→ Texto da página:
* * * *

A R Nine T foi desenhada na Califórnia. Pretende agradar quem não suporta mais esse design no estilo “Power Rangers” e “Transformers” que veio dominando e parece que já deu o que tinha que dar. A BMW oferece vários opcionais. Pode-se removera metade traseira do selim, que, por sinal, é plano, e apesar de ser estreito é bom para a garupa. É possível tirar o miolo dos silenciadores para que o ronco fique mais encorpado. Esta de teste estava sem os miolos. Não fica nada exagerado e não incomoda ninguém. A regulagem da mola, única, da suspensão traseira é feita facilmente. Deixei na mais macia e ficou ótima, deu mais tração nas aceleradas em piso irregular. Não há regulagem da suspensão dianteira, que é a tradicional, por garfo, mas com amortecedores invertidos. Tem computador de bordo. Fez ao redor de 17 km/l na estrada e numa tocada razoavelmente rápida, normal numa moto dessas. Com o tanque de 18 litros a autonomia gira em torno de 300 km, o que não é muito, mas também não é pouco.
Pesa, tanque cheio, 222 kg. O banco está a 785 mm do chão. Baixo, e isso é bom, pois em moto pesada é bom poder abrir as pernas para poder firmá-la sem esforço.
Esta moto nos foi cedida pela Eurobike, em cuja loja da Avenida Hélio Pellegrino, em São Paulo, também estão expostas algumas R nine T customizadas pela Johnnie Wash. O espírito dessa moto é esse mesmo, ser maleável para personalizações. Ela me fez desconfiar que a BMW andou lendo a minha mente e tirando as minhas medidas. Sorte da Eurobike que a devolvi antes deste domingo de eleição presidencial, pois estivesse ela comigo acho que sumiria com ela mundo afora até que acabasse este meu desapontamento, e isso poderia levar semanas, talvez meses. Seria um bom remédio, sem nenhuma dúvida.

* * * *

→ Dados fornecidos:
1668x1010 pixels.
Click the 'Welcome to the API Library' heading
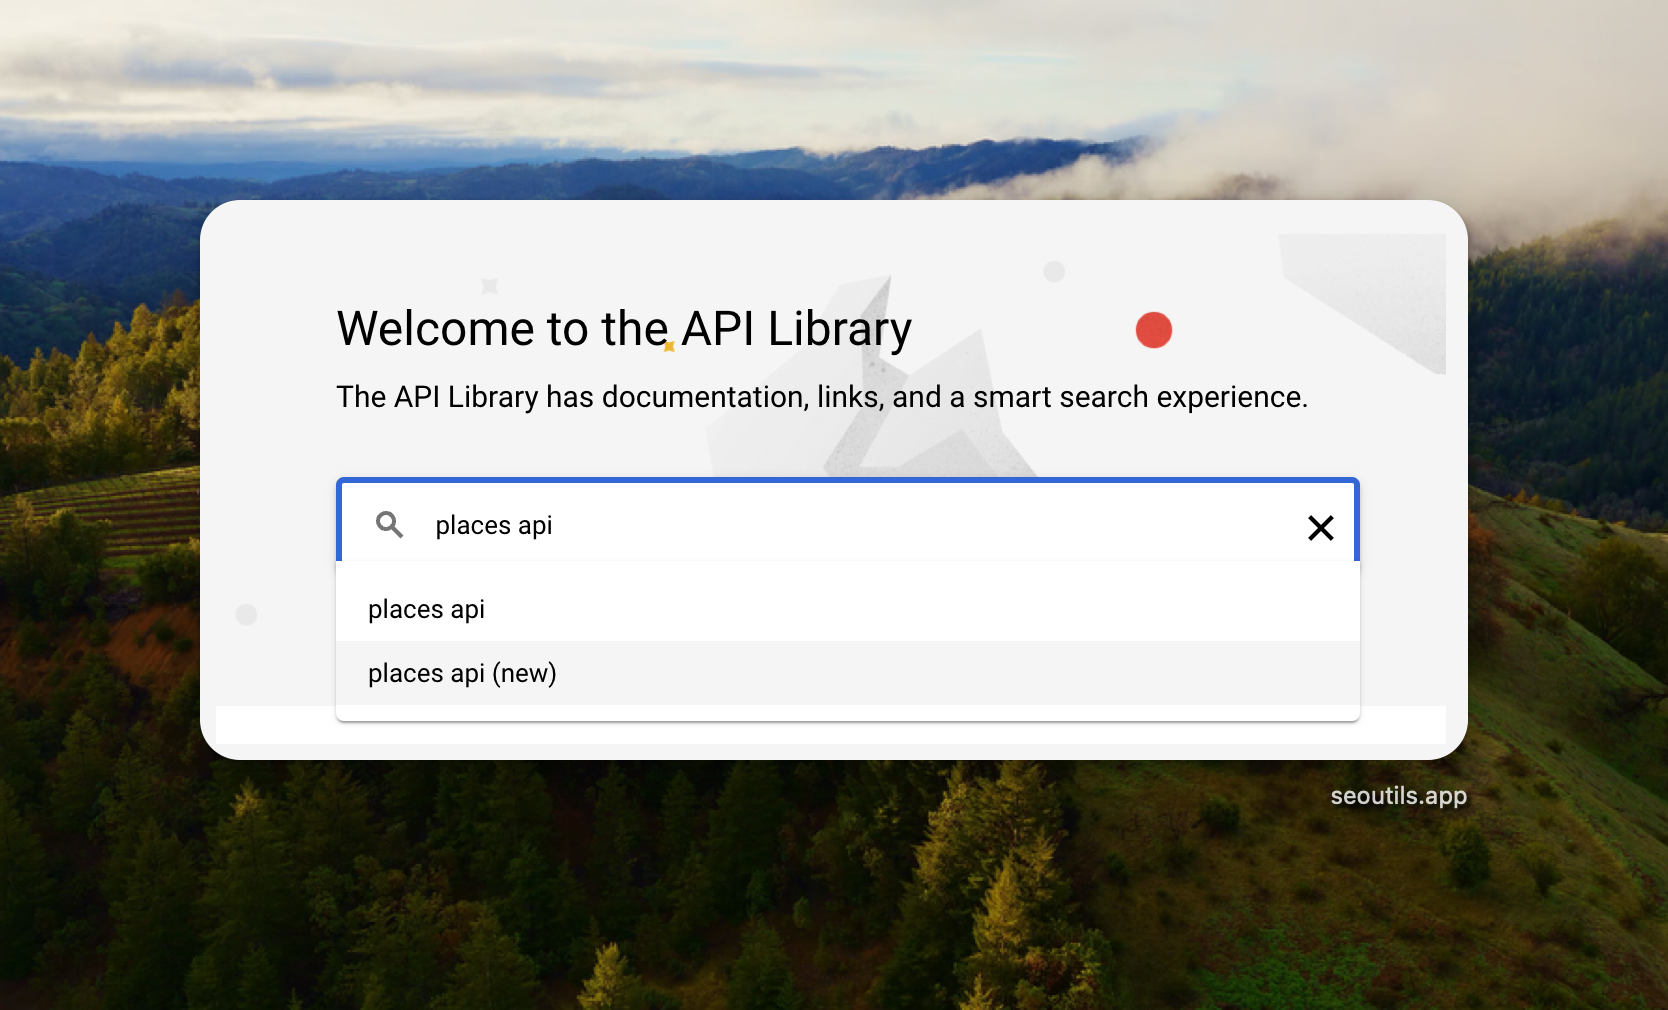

* * * *

→ Enunciado da tarefa:
Traduza para o inglês esta frase do texto da página: "Com o tanque de 18 litros a autonomia gira em torno de 300 km, o que não é muito, mas também não é pouco." As linhas não têm relação alguma com o texto da página.

→ Resposta da tarefa:
With the 18-liter tank, the range is around 300 km, which isn't much, but it isn't little either.